In addition to this, I had experienced dozens of women in my past telling me they were pregnant after I broke up with them – either not realizing their periods were late due to the amount of stress they experienced during the breakup, or straight up lying in order to try and get me not to leave them. It was such a consistent theme with me, that when Stella told me she was, I was enraged that a woman of her age and intelligence would be reduced to such immature tactics… and I told her so. It got ugly between us.
I had just moved back and sold my only vehicle in order to pay her back. Had I not suffered enough? Why must she make me out to be the bad guy even more than I already was? What was the purpose of this tactic?
I refused to believe her. There was no way she was pregnant. Her body’s condition combined with the fact when I climaxed, I pulled out, meant that although there was a chance some made it inside of her, it was a tiny bit and the odds it would be enough to make it to where it had to go were astronomically slim. There was a better chance we would find life living inside the moon before we found it living inside of her.
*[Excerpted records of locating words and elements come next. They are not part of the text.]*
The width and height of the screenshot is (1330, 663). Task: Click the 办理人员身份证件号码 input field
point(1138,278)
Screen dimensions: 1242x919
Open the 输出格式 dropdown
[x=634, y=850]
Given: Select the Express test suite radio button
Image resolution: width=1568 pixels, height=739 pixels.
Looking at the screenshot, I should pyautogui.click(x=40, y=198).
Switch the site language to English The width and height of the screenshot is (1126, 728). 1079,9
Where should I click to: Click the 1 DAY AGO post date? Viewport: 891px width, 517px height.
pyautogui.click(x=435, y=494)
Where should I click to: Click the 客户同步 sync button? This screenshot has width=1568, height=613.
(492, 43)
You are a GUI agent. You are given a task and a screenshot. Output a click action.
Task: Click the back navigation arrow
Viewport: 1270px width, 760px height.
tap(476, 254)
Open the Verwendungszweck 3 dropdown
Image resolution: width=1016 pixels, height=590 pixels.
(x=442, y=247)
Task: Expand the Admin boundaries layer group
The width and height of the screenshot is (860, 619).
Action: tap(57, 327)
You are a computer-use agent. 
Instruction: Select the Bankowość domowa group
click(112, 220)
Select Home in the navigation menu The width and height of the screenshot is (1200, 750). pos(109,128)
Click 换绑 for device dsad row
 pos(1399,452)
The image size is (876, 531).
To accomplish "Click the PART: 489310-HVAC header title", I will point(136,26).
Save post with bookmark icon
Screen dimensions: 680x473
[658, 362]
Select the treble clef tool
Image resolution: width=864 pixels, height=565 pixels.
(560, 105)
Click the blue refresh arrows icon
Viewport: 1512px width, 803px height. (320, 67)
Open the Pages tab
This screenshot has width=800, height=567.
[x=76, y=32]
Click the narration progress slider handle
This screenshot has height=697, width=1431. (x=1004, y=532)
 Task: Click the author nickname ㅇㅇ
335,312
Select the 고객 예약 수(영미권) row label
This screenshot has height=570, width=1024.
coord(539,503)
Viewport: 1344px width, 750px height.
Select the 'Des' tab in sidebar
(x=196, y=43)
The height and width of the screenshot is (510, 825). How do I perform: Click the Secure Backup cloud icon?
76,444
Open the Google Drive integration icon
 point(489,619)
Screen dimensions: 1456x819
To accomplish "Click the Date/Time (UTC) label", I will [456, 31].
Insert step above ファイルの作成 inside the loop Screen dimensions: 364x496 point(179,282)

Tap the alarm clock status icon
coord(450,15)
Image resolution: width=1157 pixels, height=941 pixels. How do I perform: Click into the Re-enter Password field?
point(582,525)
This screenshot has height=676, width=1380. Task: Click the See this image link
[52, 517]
She assured me she had taken pregnancy tests and they all reported positive results. I still refused to believe her. After a long argument, she said she would not expect me to be part of their life and would not come after me for child support. Of course that offended me. I felt attacked at the core level and had no idea what to make of it.
Stella said her friend was in the legal profession and could draw up papers for me to surrender my parental rights. I could not believe the extent she was going with the lie. How could she pull that shit on me knowing I was barely hanging on?
I called her bluff and said to send me the papers. I’d sign them so we could be done with the whole thing. A few days later, I received the papers. The same day they were received, they were signed and returned to the mail. I was even more outraged by her tactic and was convinced she was either lying or confused.
Once I told her the papers were in the mail, I received an email informing me she had a miscarriage… Son of bitch. I knew it. That was all too convenient. Once she realized I wasn’t falling for her bullshit, she cut me loose and disappeared. I thought I knew her better than that. I couldn’t believe it. She was just another crazy bitch I misjudged. I had considered her my closest, most dearest friend. A confidant. Someone I was safe to be myself with. Wow.